A full rescue attempt on Guercino was not made until the 1930s when the art historian and collector Sir Denis Mahon began studying the artist at the Courtauld Institute of Art under the tutelage of the great Austrian-born architectural historian Nikolaus Pevsner.
For nearly three quarters of a century the ninety-four-year-old Mahon has been doing much to salvage the reputations of artists such as Caravaggio, Guido Reni, the Carracci family and, of course, his personal favourite Guercino.
Mahon has either been the instigator of or inspiration behind a succession of exhibitions on Guercino since the 1960s, many of which have been held in Guercino’s birthplace of Cento and have invariably mined Mahon’s own personal collection of paintings and drawings of the seventeenth-century Bolognese school.
The new exhibition on Guercino, curated by Massimo Pulini, which has just opened at the Pinacoteca in Cento (29 May – 31 July) and can later be seen in London at Leighton House Museum (23 September – 11 December) and at the Prado in Madrid, is yet another fruit of Mahon’s pioneering collecting and provides us with further opportunity to see Guercino’s drawings in their milieu of origin.
The sixty-three drawings in pen, pen and wash, red chalk and charcoal, taken from the Denis Mahon collection, the Ashmolean Museum, Oxford, and public and private collections in Cento and London, are exhibited in a cool and spacious ground floor room of the Pinacoteca and are set off wonderfully against the background of the azure painted walls.
An astonishing range of genres is on display, all united all by Guercino’s gift for storytelling: religious subjects, mythological works, landscapes, portraits, nudes, caricatures and local genre scenes.

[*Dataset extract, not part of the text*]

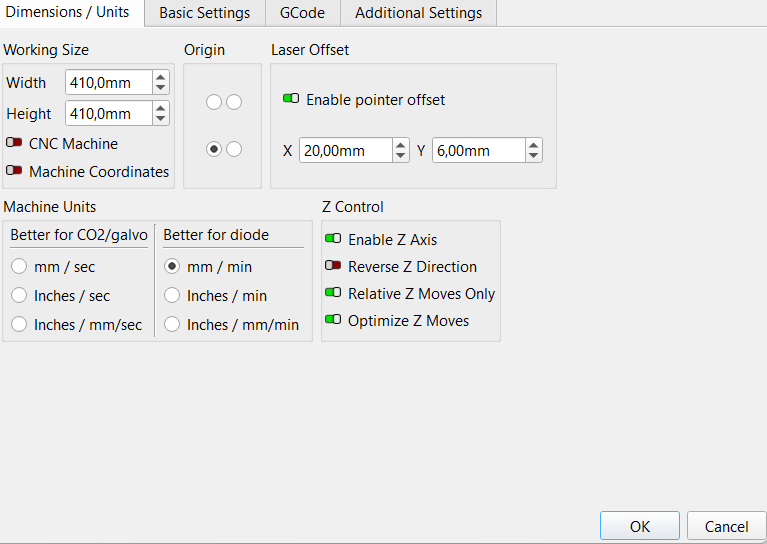Screen dimensions: 767x544
Task: Toggle the CNC Machine switch
Action: click(14, 143)
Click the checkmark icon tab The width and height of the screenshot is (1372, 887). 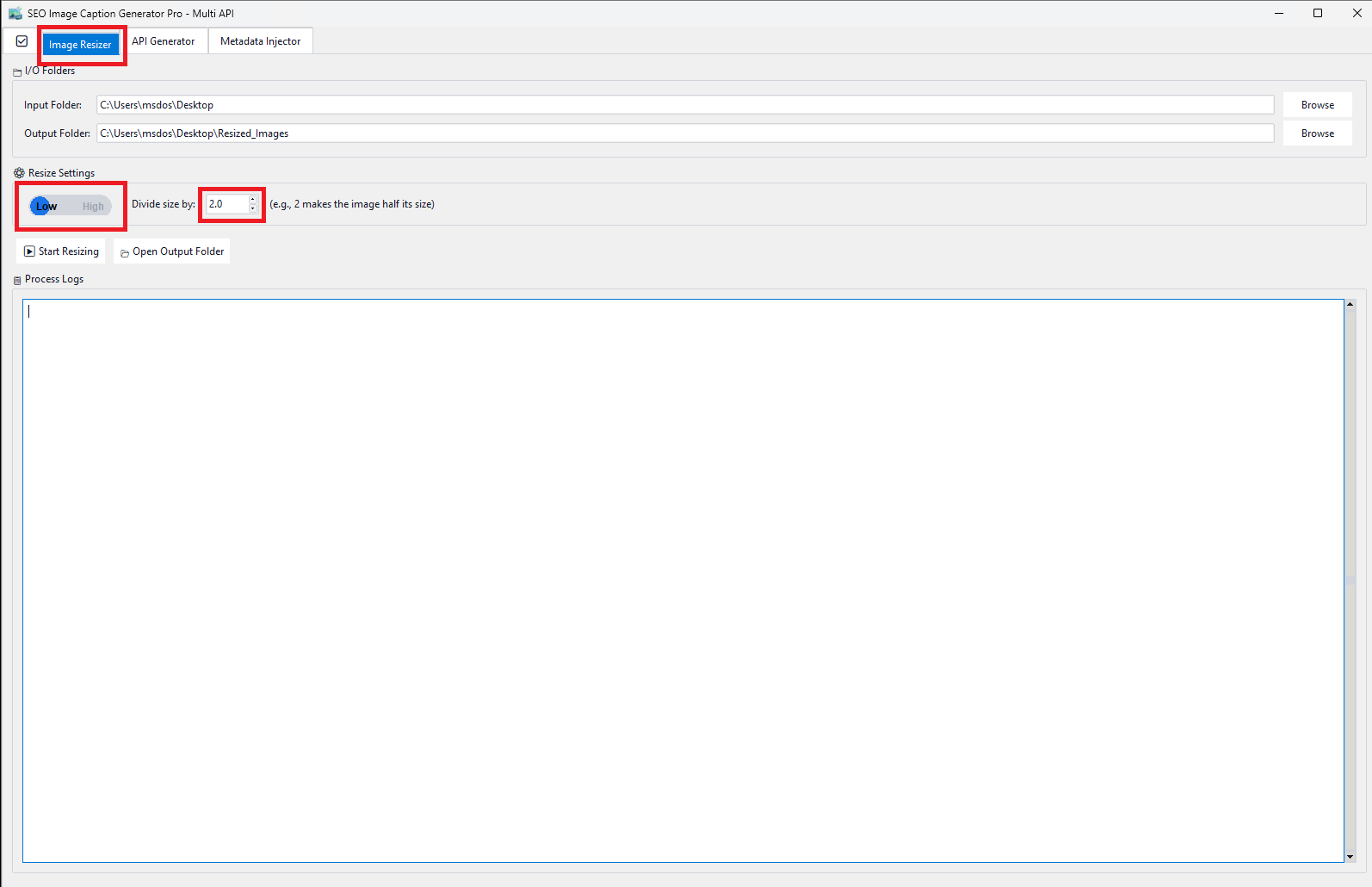click(x=22, y=41)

Some of the most fascinating images form part of this last category: one finds visual vignettes from seventeenth-century Centese life: two women fighting in the street, a carnival party in a country tavern and a caricature of the fat Franciscan friar Benvenuto Bisi at prayer in his study.
Otherwise one is faced with an array of paunchy putti, portentous prophets and heroic herculeses. There is a particularly irresistible drawing from the Ashmolean collection of the infant Bacchus crowning one of his (seemingly unwilling) company with a ring of leaves.
The drawings are a mixture of pregnant preparatory sketches for large-scale paintings – the majority of which can be found in national museums in London, Paris, Madrid, Rome, Bologna, and of course, Cento – and little curiosities such as the ‘supernatural’ drawing from the Mahon collection entitled ‘Diavoleria’ (‘Devilment’), drawn out of sheer delight and self-indulgence rather than the necessity of work. Whatever their original purpose, however; taken as a whole the designs on display at the very least invite – indeed in many ways – compel the viewer to the conclusion that drawing is an artistic discipline unto itself, and no-one believed this more than Guercino himself.
The exhibition at Cento is thus a dual testament to the greatness of Guercino’s draughtsmanship and to the sincere dedication of Sir Denis Mahon, whose ‘rock of eye’ over decades of painstaking research and collecting has contirbuted to yet another exhibition of a group of works of unrivalled interest and quality..
It is perhaps best to leave the final word to one of Guercino’s artistic forbears and admirers, the great caricaturist, Ludovico Carracci (1555 – 1619) who wrote: ‘I’m not saying anything; even the top painters are awestruck: you will just have to see for yourself...’
Exhibition details: ‘Nel Segno di Guercino: disegni dalle collezioni Mahon, Oxford and Cento’, Cento Pinacoteca Civica 29 May – 31 July 2005, Via Giacomo Matteotti, 16
Open: Monday, Wednesday and Thursday 9.00 – 12.30 and 15.00 – 19.30
Friday, Saturday and Sunday 9.00 – 13.00 and 15.00 – 20.00
Closed: Tuesdays
Full price: € 6.00
Reductions: € 4.00
14 and under: Free
Getting there: While there are no train connections to Cento, there are regular coach services from both Bologna ( 25 km) and Ferrara (32 km) which can be taken from the coach depot round the corner from the train station and opposite the train station respectively. A return ticket costs around € 5.